(Wall Street Journal Online) – April 28, 2014: New treatments and earlier detection have led to steady gains in cancer survival for children and adults. But survival rates for teens and young adults with some types of cancer have barely budged in 30 years.
A push is on for better care and better outcomes for patients in what the National Cancer Institute calls a “no man’s land” between pediatric and adult oncology.
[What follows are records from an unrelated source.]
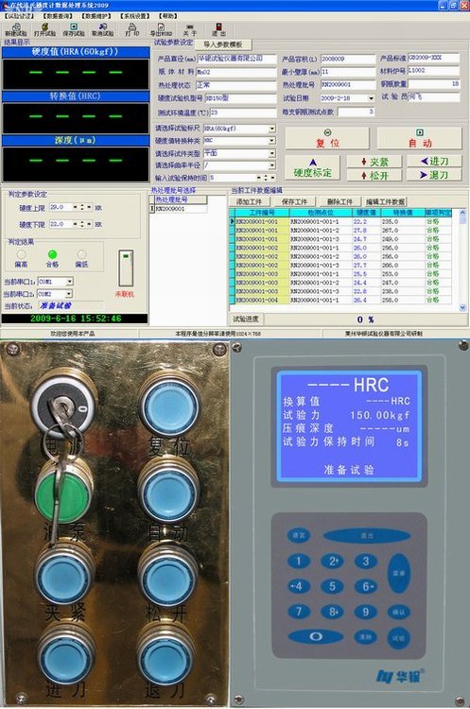Select the 偏低 result radio button
Screen dimensions: 470x709
click(81, 254)
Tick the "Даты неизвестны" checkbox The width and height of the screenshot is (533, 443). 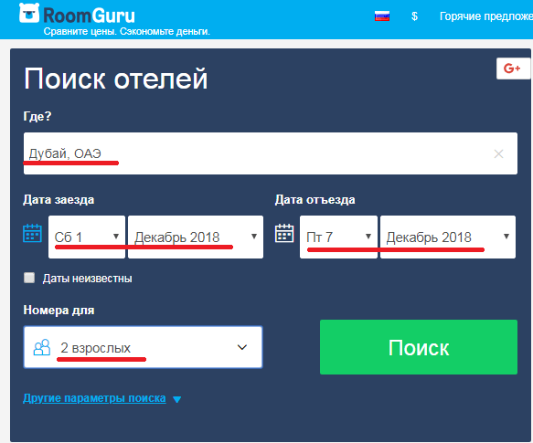pyautogui.click(x=29, y=278)
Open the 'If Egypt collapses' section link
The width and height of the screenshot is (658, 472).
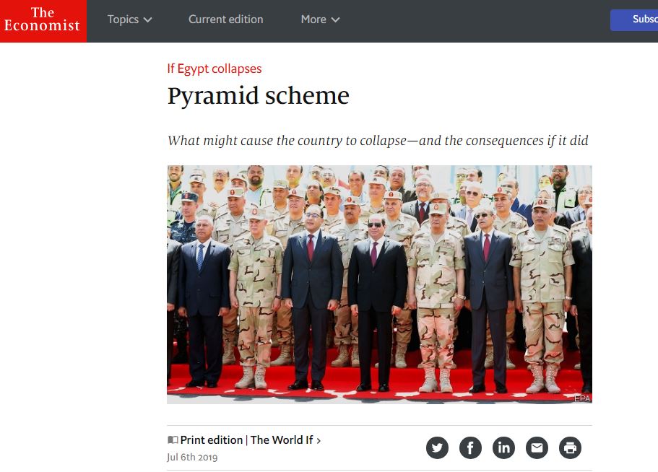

At present, adolescents and young adults may be treated in adult units or in children’s wards – which both are places they are likely to feel isolated and distressed.
More hospitals are adding dedicated teen and young adult cancer units based on a model developed by the Teenage Cancer Trust in the U.K. It teams medical oncologists, pediatric specialists, therapists and social workers to offer an integrative approach to medical treatment, emotional issues, fertility counseling and clinical trials.
Patients out of childhood but not yet fully mature have physical, developmental and social needs that often go unrecognized by doctors, studies show. The adolescent-young adult group, dubbed “AYA,” ranges in age from about 13 to about 26, although some researchers include adults up to 39.
These patients, the least-frequent users of primary medical care, can experience delays in diagnosis, with symptoms often assumed to be something else. They may receive treatments that aren’t most effective for tumors that can have different mutations and behave differently in teens and young adults than in other patients. Few academic medical centers have offered clinical trials to adolescents, which is one reason only about 10% of 15- to 19-year-olds take part in research. And many young patients don’t learn enough about aspects of preserving fertility, such as sperm banking.